Thursday, April 15, 2010

Household makes $5544 from 5.6kw Solar System....

Silver lining  ...  Mr Cooper checks the solar panels on his roof, which generate both electricity and income from selling power back to the grid.

Silver lining ... Mr Cooper checks the solar panels on his roof, which generate both electricity and income from selling power back to the grid. Photo: Dean Sewell

WHEN NSW brought in its generous solar panel subsidy scheme late last year, Aaron Cooper went big.

''As soon as we found out this policy wasn't means-tested, we just jumped,'' said the 37-year-old boilermaker. Last month Mr Cooper installed 32 American-made solar panels which take up most of the roof on his Berowra Heights home.

The 5.6 kilowatt system will run the lathes and welding equipment in Mr Cooper's shed, and heat an enclosure for 100 snakes he and his wife Ruth will keep out the back.

Mr Cooper, who studies venomous snakes as a hobby, has a licence from the National Parks and Wildlife Service to sell the reptiles, which can no longer be collected from the wild. He will also breed food for them such as crickets, frogs and mealworms.
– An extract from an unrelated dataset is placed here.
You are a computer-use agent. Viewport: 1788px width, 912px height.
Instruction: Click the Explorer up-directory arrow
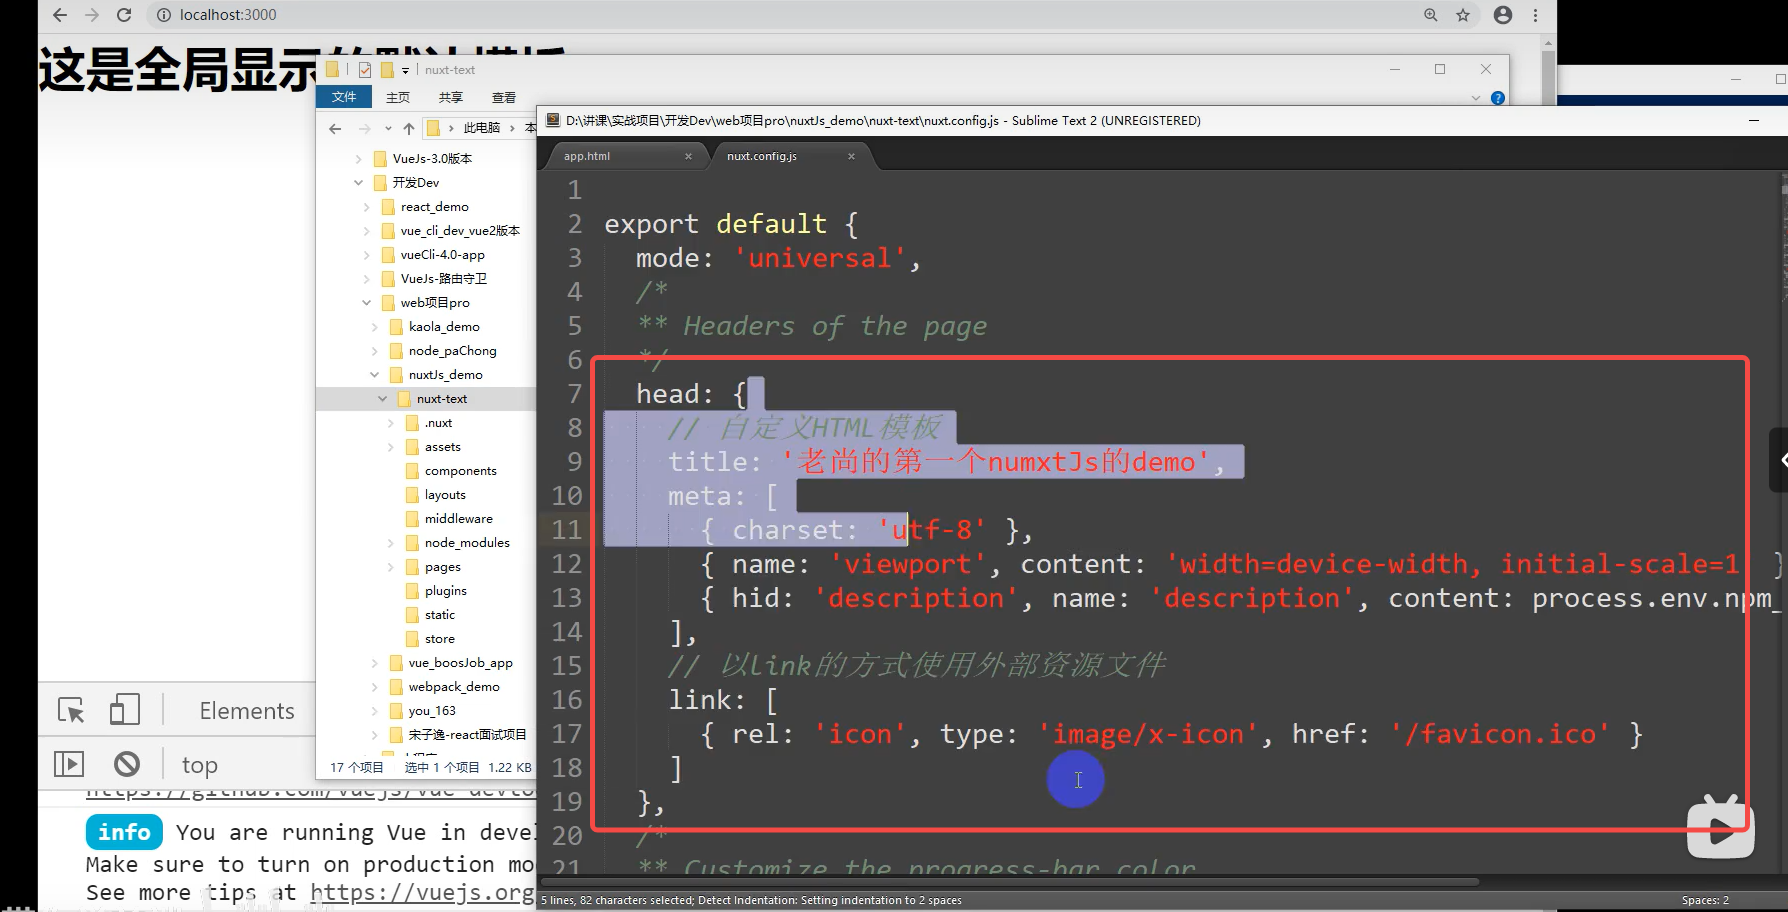click(408, 128)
Energy Australia estimates it will pay the Coopers $5544 a year under the state government's feed-in-tariff, at a rate of 66¢ per kilowatt-hour (kwh), based on the amount of electricity solar panels typically generate in Sydney. That should cover the couple's power bills well into the future, even though prices are expected to rise by up to 64 per cent over the next three years, and even assuming their power use doubles. Their bills were about $430 a quarter until now.

NSW's gross feed-in tariff, the highest in Australia, is guaranteed for seven years and should also quickly repay the almost $30,000 up-front cost of the system (not including renewable energy certificates worth about $7000, which the Coopers transferred to installer Blue Sky Energy).
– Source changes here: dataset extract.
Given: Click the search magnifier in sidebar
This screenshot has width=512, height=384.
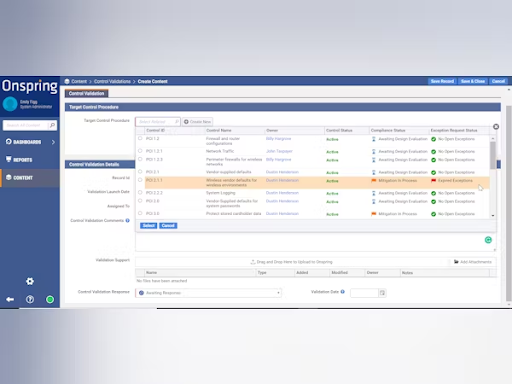Looking at the screenshot, I should (52, 125).
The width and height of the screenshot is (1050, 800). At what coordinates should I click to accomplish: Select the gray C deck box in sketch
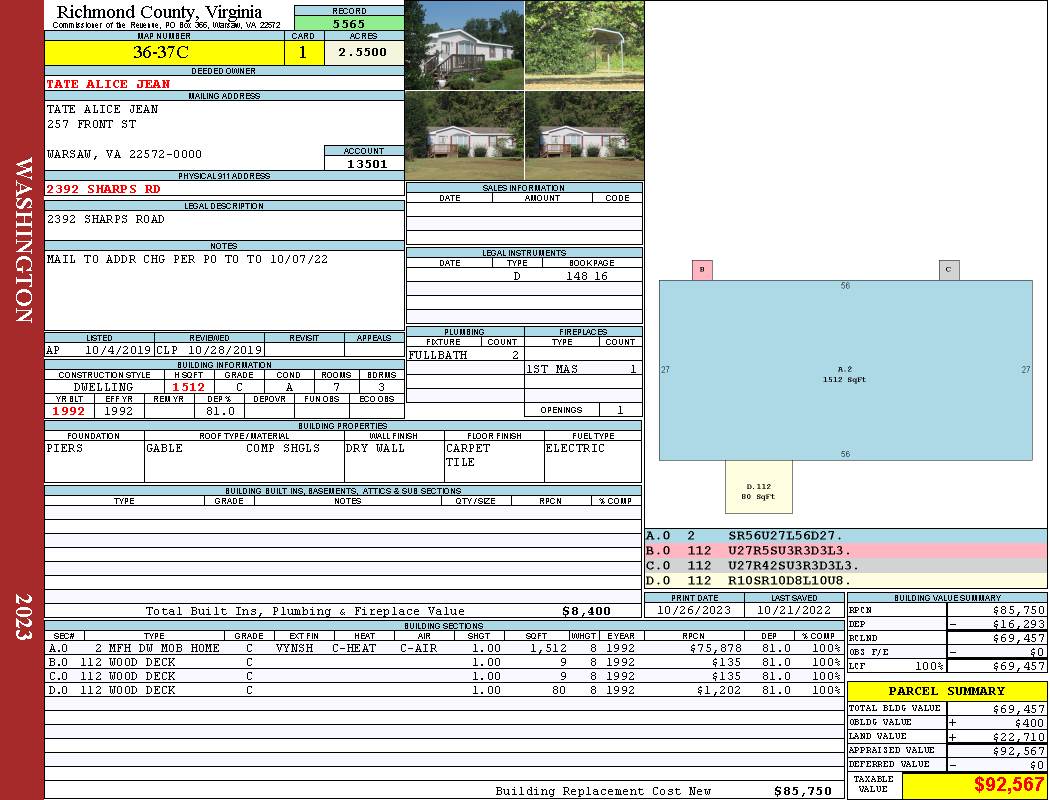(x=949, y=270)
''We wanted to cater for extra rises,'' Mr Cooper said. ''As long as we've got no bill, we're happy.''

But Mr Cooper is annoyed by his new smart meter - installed as a condition of connecting solar panels to the grid - which has seen his peak rate jump from about 16c/kwh to about 35c/kwh under a ''time of use'' regime.

He said that peak rate, charged between 2pm and 8pm weekdays, could jump to 64c/kwh by 2012 - almost as high as the feed-in-tariff. So-called shoulder and off-peak rates are much cheaper, of course, and Energy Australia said around 75 per cent of customers are better off under time-of-use metering, if they can switch to largely using dishwashers, dryers and pool pumps at night.

A typical saving would be $60 from a $1230 annual bill, an Energy Australia spokesman said.

Households are rushing to install solar panels to take advantage of the solar bonus scheme, which was announced last November.

A spokeswoman for NSW's Energy Minister, John Robertson, said the government hoped to treble solar panel installations in NSW, which would take the total to 33,000 homes.